Work order =
In the entries below, how many lines contain "zoom"? Answer with the number and nothing else.

(Data items)
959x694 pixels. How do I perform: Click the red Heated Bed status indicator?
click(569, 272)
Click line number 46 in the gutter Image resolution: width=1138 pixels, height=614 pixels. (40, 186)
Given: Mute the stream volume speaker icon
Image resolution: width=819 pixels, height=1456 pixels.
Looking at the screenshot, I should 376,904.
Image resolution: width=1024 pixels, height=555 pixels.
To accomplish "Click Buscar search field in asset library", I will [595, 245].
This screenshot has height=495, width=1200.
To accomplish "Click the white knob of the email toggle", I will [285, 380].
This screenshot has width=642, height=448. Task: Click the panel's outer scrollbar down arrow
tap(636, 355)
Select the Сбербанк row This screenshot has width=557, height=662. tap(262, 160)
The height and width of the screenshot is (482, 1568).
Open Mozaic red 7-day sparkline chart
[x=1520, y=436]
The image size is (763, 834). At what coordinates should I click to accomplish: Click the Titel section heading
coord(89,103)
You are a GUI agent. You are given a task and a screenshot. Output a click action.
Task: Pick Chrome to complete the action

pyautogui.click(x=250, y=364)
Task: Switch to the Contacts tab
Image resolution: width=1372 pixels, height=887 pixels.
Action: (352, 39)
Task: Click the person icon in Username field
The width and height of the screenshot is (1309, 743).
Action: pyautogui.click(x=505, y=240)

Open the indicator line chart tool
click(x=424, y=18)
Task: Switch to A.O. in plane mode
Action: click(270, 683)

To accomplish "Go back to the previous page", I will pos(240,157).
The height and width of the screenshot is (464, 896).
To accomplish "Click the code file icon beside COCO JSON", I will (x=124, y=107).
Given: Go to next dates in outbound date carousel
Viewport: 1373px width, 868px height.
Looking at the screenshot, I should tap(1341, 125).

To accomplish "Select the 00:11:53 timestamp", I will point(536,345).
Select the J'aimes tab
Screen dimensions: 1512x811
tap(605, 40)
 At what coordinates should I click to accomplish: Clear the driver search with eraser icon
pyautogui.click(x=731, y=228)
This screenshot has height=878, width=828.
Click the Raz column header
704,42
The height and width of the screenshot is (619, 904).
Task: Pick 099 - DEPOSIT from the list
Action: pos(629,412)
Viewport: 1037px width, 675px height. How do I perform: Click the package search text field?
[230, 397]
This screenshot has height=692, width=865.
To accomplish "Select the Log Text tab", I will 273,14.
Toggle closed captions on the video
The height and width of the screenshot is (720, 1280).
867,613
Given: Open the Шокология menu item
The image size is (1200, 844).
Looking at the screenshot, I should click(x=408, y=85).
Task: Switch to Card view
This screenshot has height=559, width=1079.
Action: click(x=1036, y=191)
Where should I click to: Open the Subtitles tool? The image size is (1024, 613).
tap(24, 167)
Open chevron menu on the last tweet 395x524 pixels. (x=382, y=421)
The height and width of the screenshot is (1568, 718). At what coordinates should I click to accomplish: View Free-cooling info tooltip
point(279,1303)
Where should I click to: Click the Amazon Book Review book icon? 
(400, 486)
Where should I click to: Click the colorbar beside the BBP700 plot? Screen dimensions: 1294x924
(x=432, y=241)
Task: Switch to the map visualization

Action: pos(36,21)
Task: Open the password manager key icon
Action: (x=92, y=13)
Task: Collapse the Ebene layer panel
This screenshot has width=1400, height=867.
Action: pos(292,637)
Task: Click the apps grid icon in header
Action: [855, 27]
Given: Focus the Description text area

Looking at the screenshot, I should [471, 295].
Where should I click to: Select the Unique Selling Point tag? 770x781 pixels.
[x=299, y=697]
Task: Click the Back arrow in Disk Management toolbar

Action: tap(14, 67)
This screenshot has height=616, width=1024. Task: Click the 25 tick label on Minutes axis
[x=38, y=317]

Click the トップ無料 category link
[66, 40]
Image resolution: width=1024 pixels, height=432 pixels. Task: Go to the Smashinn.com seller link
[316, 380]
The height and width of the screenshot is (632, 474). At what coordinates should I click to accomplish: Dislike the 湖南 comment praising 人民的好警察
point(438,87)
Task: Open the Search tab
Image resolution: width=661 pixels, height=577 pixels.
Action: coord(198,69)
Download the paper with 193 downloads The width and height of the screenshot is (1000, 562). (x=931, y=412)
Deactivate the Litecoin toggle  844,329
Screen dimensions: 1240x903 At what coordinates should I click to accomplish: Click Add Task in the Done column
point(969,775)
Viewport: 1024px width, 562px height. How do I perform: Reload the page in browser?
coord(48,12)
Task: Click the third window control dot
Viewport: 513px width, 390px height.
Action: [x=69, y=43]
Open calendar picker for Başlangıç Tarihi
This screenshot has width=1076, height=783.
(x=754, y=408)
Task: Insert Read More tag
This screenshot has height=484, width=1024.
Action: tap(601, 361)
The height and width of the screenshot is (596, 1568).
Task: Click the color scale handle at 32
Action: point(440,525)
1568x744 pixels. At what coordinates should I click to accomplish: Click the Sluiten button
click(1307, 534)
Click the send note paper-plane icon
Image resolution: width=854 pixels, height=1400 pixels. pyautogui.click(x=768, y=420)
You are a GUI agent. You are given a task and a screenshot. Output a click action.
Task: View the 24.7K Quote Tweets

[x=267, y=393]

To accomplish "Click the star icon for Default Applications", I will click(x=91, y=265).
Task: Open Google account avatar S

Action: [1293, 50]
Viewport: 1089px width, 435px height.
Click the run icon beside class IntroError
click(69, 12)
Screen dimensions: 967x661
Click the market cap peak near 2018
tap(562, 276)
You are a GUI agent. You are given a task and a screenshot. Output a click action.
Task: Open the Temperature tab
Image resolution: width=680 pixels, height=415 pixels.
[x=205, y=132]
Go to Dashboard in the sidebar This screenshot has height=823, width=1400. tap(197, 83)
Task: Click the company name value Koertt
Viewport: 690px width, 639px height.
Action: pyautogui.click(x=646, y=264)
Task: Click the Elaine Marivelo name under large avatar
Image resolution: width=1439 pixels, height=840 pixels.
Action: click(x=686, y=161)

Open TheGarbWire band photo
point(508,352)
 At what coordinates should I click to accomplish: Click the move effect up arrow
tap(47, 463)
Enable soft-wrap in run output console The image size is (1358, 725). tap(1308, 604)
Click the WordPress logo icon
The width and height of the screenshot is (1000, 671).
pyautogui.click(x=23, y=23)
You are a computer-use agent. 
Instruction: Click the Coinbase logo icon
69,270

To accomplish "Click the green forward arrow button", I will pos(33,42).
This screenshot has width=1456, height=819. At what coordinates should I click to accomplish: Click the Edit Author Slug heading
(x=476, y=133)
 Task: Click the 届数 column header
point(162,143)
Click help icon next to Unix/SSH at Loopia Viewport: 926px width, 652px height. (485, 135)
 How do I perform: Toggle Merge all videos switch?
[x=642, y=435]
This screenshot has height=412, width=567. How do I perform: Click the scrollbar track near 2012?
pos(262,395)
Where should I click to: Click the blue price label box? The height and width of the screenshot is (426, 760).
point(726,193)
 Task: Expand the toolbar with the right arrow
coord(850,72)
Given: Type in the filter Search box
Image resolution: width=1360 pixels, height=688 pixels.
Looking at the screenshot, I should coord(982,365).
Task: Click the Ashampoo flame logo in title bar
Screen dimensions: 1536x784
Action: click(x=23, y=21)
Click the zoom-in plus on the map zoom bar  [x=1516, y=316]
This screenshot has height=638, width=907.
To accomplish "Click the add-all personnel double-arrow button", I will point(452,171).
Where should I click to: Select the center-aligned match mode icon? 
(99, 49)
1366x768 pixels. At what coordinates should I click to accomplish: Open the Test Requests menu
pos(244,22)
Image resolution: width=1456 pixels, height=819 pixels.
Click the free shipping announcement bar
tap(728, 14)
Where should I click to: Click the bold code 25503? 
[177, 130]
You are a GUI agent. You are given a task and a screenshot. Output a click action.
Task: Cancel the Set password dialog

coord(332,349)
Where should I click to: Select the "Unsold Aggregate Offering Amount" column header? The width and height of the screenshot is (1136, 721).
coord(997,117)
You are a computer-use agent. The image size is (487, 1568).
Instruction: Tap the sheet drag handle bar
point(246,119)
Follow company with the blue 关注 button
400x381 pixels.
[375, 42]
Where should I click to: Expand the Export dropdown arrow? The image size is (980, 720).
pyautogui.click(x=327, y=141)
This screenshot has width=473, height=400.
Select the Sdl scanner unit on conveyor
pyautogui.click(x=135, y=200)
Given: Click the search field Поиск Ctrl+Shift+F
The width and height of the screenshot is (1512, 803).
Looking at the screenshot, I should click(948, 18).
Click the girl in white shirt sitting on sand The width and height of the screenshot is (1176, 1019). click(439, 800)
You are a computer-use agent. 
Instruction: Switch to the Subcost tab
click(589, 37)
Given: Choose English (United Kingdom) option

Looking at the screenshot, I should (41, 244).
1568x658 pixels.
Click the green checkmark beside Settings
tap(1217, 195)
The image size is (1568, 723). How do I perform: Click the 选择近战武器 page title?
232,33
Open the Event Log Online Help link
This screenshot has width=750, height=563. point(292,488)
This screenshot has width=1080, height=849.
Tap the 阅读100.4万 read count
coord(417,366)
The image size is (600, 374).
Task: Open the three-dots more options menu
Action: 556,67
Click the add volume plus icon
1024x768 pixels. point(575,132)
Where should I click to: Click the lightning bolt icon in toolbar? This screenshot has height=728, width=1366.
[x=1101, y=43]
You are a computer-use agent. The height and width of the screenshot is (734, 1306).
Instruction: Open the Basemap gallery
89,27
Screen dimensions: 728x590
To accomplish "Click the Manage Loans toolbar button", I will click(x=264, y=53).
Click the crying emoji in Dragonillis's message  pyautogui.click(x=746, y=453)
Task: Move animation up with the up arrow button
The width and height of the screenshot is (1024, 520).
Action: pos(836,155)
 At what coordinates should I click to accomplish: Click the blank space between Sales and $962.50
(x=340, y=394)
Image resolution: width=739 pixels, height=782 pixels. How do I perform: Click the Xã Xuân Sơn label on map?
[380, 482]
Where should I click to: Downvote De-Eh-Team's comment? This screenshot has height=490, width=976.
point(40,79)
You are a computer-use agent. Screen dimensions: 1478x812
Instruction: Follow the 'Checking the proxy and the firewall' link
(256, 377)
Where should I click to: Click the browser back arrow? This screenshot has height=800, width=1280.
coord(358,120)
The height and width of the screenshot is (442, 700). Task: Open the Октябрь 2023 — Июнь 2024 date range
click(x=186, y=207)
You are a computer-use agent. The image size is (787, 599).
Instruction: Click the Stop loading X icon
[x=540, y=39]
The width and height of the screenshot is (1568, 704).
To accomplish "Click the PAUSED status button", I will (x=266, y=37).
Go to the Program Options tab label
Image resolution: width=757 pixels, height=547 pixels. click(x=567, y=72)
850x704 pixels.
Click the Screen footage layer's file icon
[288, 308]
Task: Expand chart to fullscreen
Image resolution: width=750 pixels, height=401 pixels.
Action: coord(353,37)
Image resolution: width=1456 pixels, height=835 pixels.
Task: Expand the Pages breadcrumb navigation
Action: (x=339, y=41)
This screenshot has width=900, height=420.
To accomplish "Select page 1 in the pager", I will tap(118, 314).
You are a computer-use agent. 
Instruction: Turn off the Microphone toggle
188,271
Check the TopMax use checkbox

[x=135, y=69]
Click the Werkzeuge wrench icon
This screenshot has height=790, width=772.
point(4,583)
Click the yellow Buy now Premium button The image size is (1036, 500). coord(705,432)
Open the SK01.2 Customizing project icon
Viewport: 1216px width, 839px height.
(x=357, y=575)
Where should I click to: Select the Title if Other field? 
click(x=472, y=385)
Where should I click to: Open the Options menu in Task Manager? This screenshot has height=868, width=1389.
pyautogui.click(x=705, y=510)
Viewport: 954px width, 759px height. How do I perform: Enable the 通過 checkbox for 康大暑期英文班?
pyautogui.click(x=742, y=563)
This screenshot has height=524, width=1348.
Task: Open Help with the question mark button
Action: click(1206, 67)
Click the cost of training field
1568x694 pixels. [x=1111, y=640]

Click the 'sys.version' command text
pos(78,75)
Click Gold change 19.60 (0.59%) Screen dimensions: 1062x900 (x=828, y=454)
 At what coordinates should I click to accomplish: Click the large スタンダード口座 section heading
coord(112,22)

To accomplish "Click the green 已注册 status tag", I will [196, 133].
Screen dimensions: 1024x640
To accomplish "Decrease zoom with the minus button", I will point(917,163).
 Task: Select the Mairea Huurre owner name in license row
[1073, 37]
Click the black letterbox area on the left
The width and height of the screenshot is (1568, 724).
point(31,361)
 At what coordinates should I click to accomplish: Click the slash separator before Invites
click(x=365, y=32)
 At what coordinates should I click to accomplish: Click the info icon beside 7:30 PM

Finished task =
2